Tuesday, February 26, 2008

Affordable Overseas Studies

Kuliah ke Luar Negeri, Tidak Perlu Mahal


Sinopsis:

Tidak banyak kaum muda Indonesia yang tahu bahwa sebetulnya cukup banyak sumber-sumber pendanaan kuliah ke luar negeri yang dapat dimanfaatkan.

Menurut studi IIE (Institute of International Education pada tahun 1995, hanya 81% saja mahasiswa sarjana (undergraduate) dan 48% mahasiswa pasca-sarjana (graduate) asing di Amerika yang tergantung pada sumber keuangan keluarga mereka sendiri untuk membiayai pendidikan mereka di AS. Artinya, sebetulnya ada sekitar 19% mahasiswa undergraduate dan 52% mahasiswa graduate asing di Amerika yang kuliah di Amerika dengan memperoleh bantuan keuangan dari sumber-sumber lain seperti beasiswa, pinjaman lunak, maupun bekerja di Amerika. Inilah yang telah banyak dimanfaatkan oleh mahasiswa yang justru berasal dari negara-negara yang secara ekonomi sebetulnya sudah kuat (Eropa, Australia, Selandia Baru, Jepang, Korea, dsb). Namun, informasi ini masih kurang diketahui oleh masyarakat Indonesia.

Buku Kuliah ke Luar Negeri, Tidak Perlu Mahal ini disarikan dari pengalaman pribadi penulis ketika kuliah di luar negeri dan selama menyekolahkan kedua orang anaknya ke luar negeri yang dimulai pada April 1997 dengan memanfaatkan dana bantuan pendidikan yang sebetulnya cukup melimpah tersedia di dunia tersebut. Buku ini diharapkan akan memberi inspirasi pada kaum muda Indonesia untuk berbondong-bondong kuliah ke luar negeri dan berani ”menggadaikan” kecerdasan dan kerja kerasnya untuk belajar di perguruan tinggi terbaik dunia dengan memanfaatkan dana pendidikan yang sebetulnya cukup melimpah tersebut.

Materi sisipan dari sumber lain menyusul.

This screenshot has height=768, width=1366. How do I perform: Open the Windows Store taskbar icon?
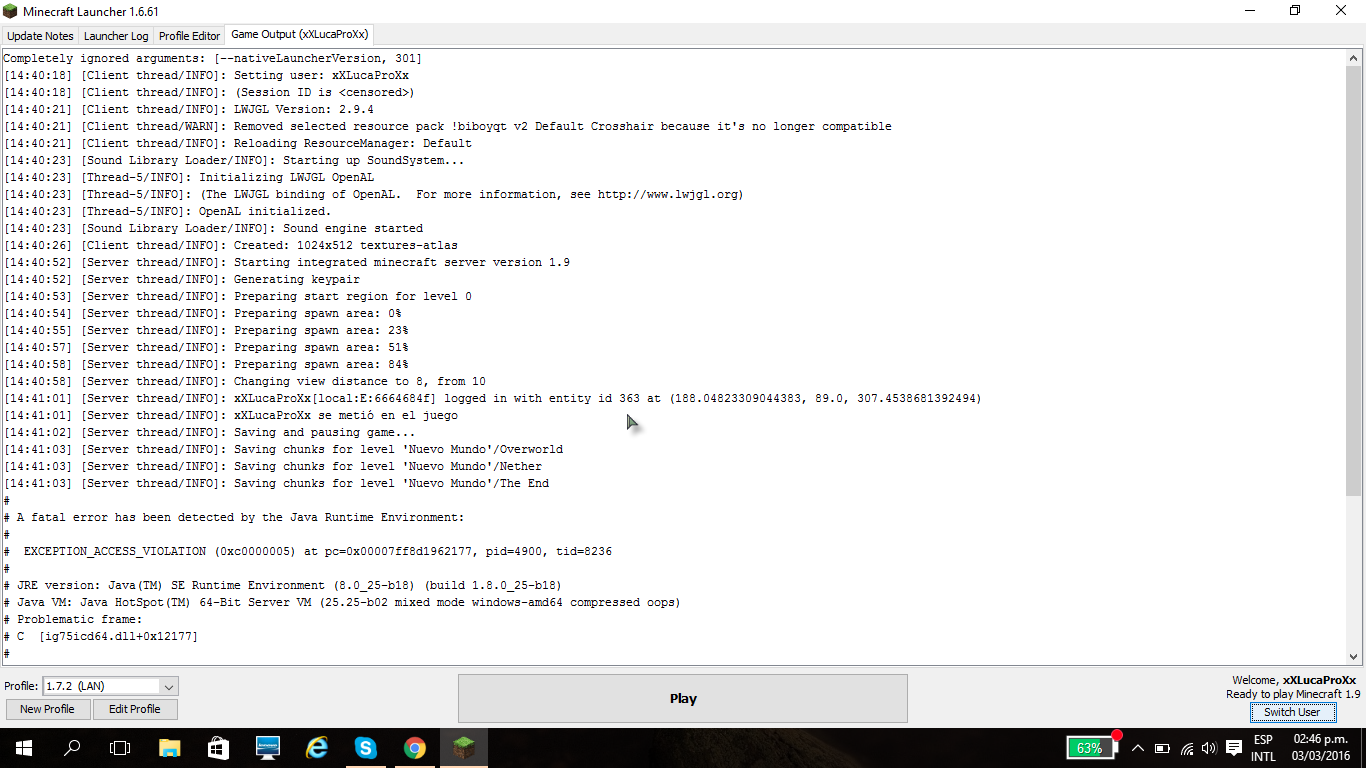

Buku ini juga memberikan hasil pemeringkatan perguruan tinggi terbaik dunia dari tahun 2003-2007 dan menunjukkan betapa dominannya perguruan tinggi Amerika Serikat dalam membentuk khazanah pendidikan dan peradaban dunia.

4 comments:

Masrazie said...

Pak Tono, terlambat saya memperoleh informasi tentang buku anda, 'meyekolahkan keluar negri tidak perlu mahal' kok tidak dari dulu saya bertanya sama sampeyan. Tapi saat ini anak saya yang nomer 2 saya sekolahkan ke Cina, di kota Suzhou, kuliah di Kedokteran. Ya agak ngos2..an, hee...heee....heee

Saksono said...

Pa Andreas,
Iya sayang kita enggak ngobrol sejak dulu. Saya juga berani tulis buku setelah 2 anak sy berhasil. Tadinya takut2 barangkali gagal. Anak saya pertama kerja di Singapur sejak lulus th 2002. Anak kedua lulus dari Elektro Univ of Washington, Seattle Juni 2007. Sekarang juga kerja di sana.
Anak ketiga masih kelas 2 SMP, tapi insya Allah akan kami kirim juga ke Singapur.

Anonymous said...

Pak Tono, maaf, saya sudah telat sekali ingin tahu tentang program2 sekolah ke luar negeri. Saya masih di bangku SMA kelas 1. Ingin tahu e-mail bapak agar bisa berinteraksi secara langsung di e-mail. Mohon maaf atas ketrlambatannya.
Terimakasih

iman said...

Salamualaikum pak, gi mana ni ingin mendapatkan buku-bukunya?